> _Aim of the exercise_:
Reproduce word for word everything from the line containing "You are a GUI" down to the line containing "pyautogui.click(x=638, y=59)", both of those lines included.
#### Entries shown ####
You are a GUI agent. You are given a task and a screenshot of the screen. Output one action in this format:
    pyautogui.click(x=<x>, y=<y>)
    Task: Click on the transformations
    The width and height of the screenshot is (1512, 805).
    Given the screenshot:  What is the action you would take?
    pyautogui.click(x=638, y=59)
####
#### Entries shown ####
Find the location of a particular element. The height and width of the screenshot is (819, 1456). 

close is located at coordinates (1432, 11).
####
#### Entries shown ####
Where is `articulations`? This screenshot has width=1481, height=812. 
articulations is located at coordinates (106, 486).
####
> _Solution to the exercise_:
You are a GUI agent. You are given a task and a screenshot of the screen. Output one action in this format:
    pyautogui.click(x=<x>, y=<y>)
    Task: Click on the transformations
    The width and height of the screenshot is (1512, 805).
    Given the screenshot:  What is the action you would take?
    pyautogui.click(x=638, y=59)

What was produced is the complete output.